Kasus Daniel Küblböck berbeda. Dia tidak mati begitu saja. Dia menghilang. Beberapa minggu sebelum tahun berakhir, dia menghilang dari kapal pesiar. Teori yang berlaku? Bunuh diri. Pencariannya sangat panik. Khawatir. Marah. Orang tidak hanya menginginkan fakta. Mereka menginginkan jawaban. Dimana dia? Mengapa hal itu bisa terjadi?

Kesenjangan antara ketenaran dan tragedi sangatlah tipis. Küblböck adalah seorang bintang pop. Dicintai oleh banyak orang. Hilangnya dia mengguncang para penggemarnya. Permintaan pencarian menunjukkan keterkejutan itu. Itu bukanlah sebuah kenangan yang sopan. Itu adalah seruan minta pengertian.

2018 memakan waktu terlalu banyak. Riwayat pencarian adalah semacam kuburan. Setiap pertanyaan merupakan tindakan kecil berkabung. Kami mencari orang mati agar merasa dekat dengan mereka. Untuk menjaga mereka tetap di sini. Di awan. Jika hanya sesaat.

Penyelamatan Gua yang Melanggar Algoritma

Data penelusuran Google tidak hanya melacak apa yang kita butuhkan. Ini melacak apa yang kita rasakan.

Dalam daftar yang didominasi oleh spesifikasi teknologi, perubahan politik, dan peluncuran produk, ada satu peristiwa yang menonjol. Bukan karena nilai komersialnya. Untuk kemanusiaannya.

Penyelamatan tim sepak bola gua Thailand berhasil masuk dalam sepuluh besar kueri yang paling banyak dicari.

Ini bukanlah kampanye PR yang direncanakan.

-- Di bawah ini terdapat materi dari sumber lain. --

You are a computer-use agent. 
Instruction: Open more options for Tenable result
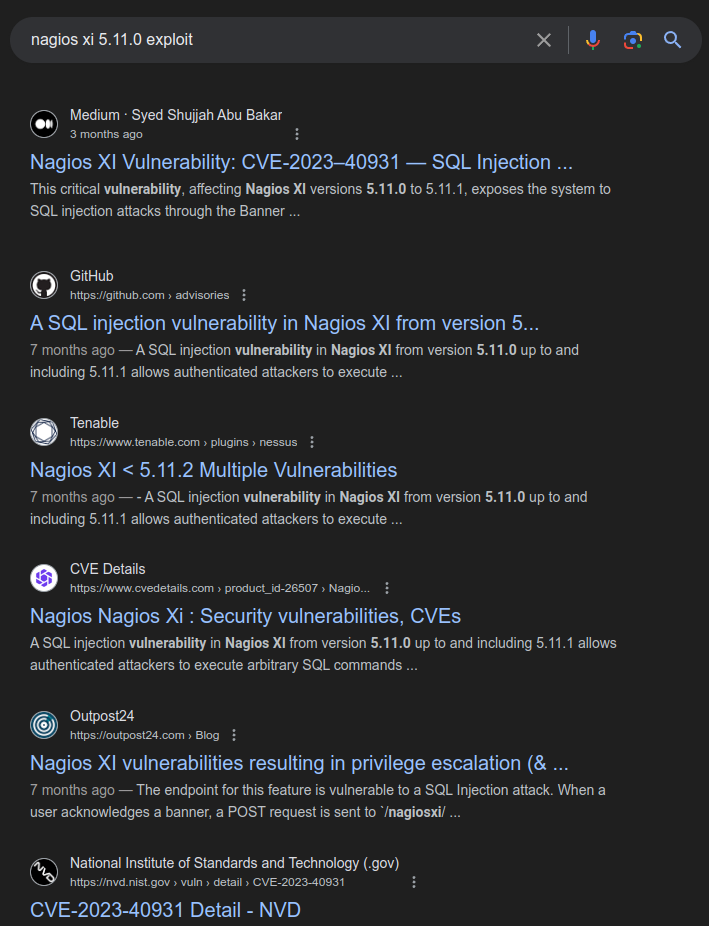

Tidak ada siaran pers. Tidak ada influencer yang turun. Hanya sekelompok anak-anak dan pelatih mereka yang terjebak di bawah tanah di sebuah gua yang sebagian terendam banjir di Thailand.

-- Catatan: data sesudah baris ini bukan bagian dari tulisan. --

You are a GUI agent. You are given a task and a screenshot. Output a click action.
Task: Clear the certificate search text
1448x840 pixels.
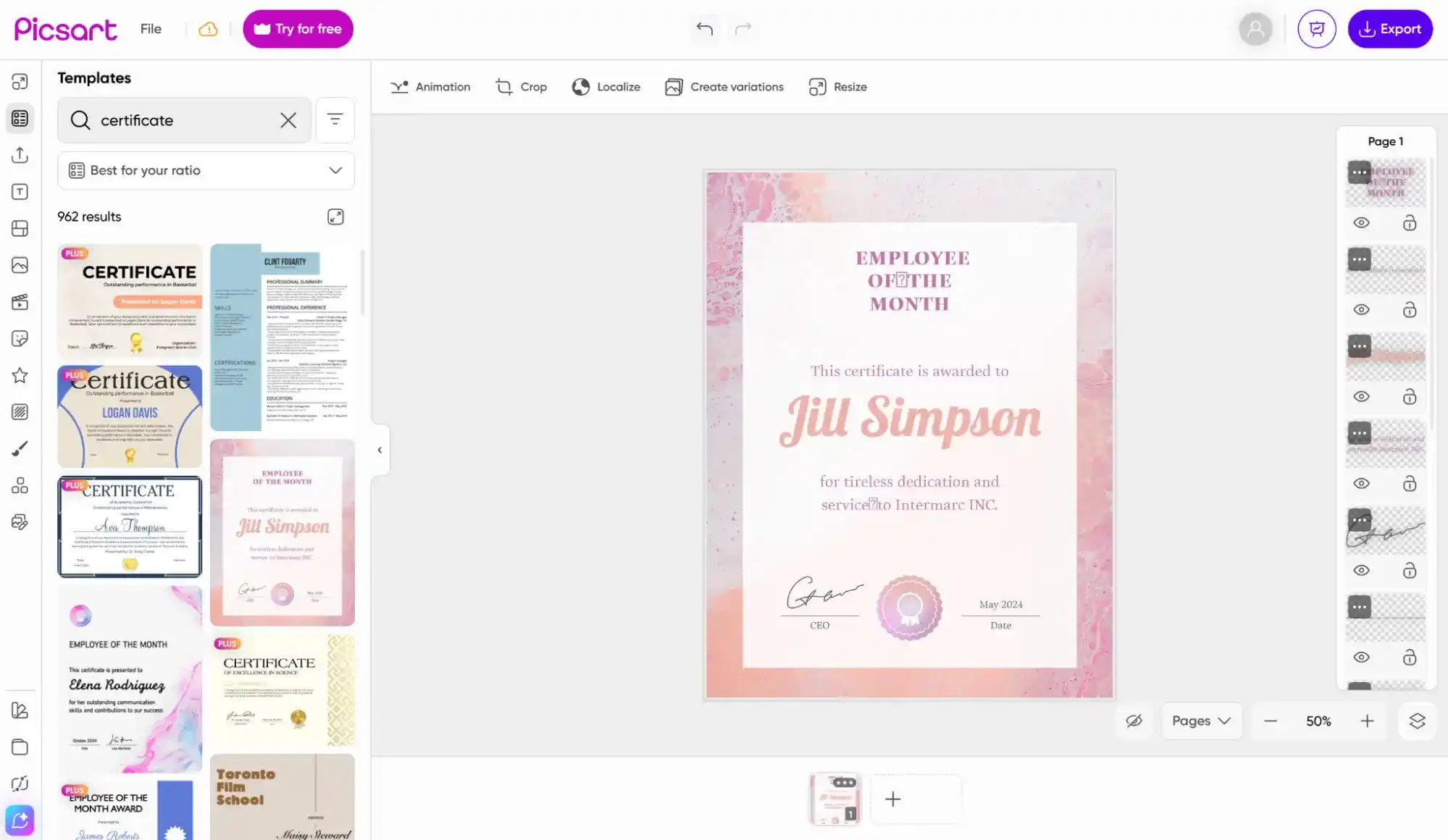point(288,120)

Selama berhari-hari, dunia menyaksikan.

Streaming langsung. Pembaruan berita. Komentar yang terengah-engah. Orang-orang menyegarkan browser mereka bukan karena klik, tapi karena harapan. Anak-anak harus menunggu. Di bawah bumi. Dalam kegelapan.

Tapi mereka selamat.

Masing-masing dari mereka.

Peristiwa ini membuktikan bahwa perhatian tidak hanya didorong oleh manfaat. Hal ini didorong oleh ketegangan bersama.

Mengapa hal ini penting bagi perilaku penelusuran?

Karena ketika ada sesuatu yang tidak pasti, orang mencari jawabannya. Selalu.

Mereka ingin tahu:
– Dimana sebenarnya gua itu?
– Bagaimana cara para penyelam menavigasi banjir?
– Tim mana saja yang terlibat?
– Kapan mereka akan keluar?

Ini bukanlah pertanyaan biasa. Itu mendesak. Mereka menuntut pembaruan secara real-time.

Dan Google menyampaikannya.

Volume pencarian melonjak secara global. Tidak hanya di Thailand. Bukan hanya di Eropa atau Asia. Di mana pun. Ini adalah momen langka ketika geografi tidak menyaring minat. Ceritanya bersifat universal.

Ini bukan sekedar berita. Itu adalah pola kepemilikan global.

Kami memeriksa mesin pencari untuk mengetahui faktanya. Namun terkadang, kami memeriksanya untuk meyakinkan.

Penyelamatan gua mengingatkan kita bahwa di balik setiap pertanyaan ada seseorang. Menunggu pembaruan. Berharap untuk akhir yang baik.

Dalam lanskap digital yang sering dikritik karena sikapnya yang dingin atau transaksional, hal ini berbeda. Itu mentah. Itu bersifat kolektif.

Dan hal ini membuktikan bahwa betapa pun canggihnya algoritme kita, empati manusia tetap mendorong apa yang kita ketik ke dalam kotak.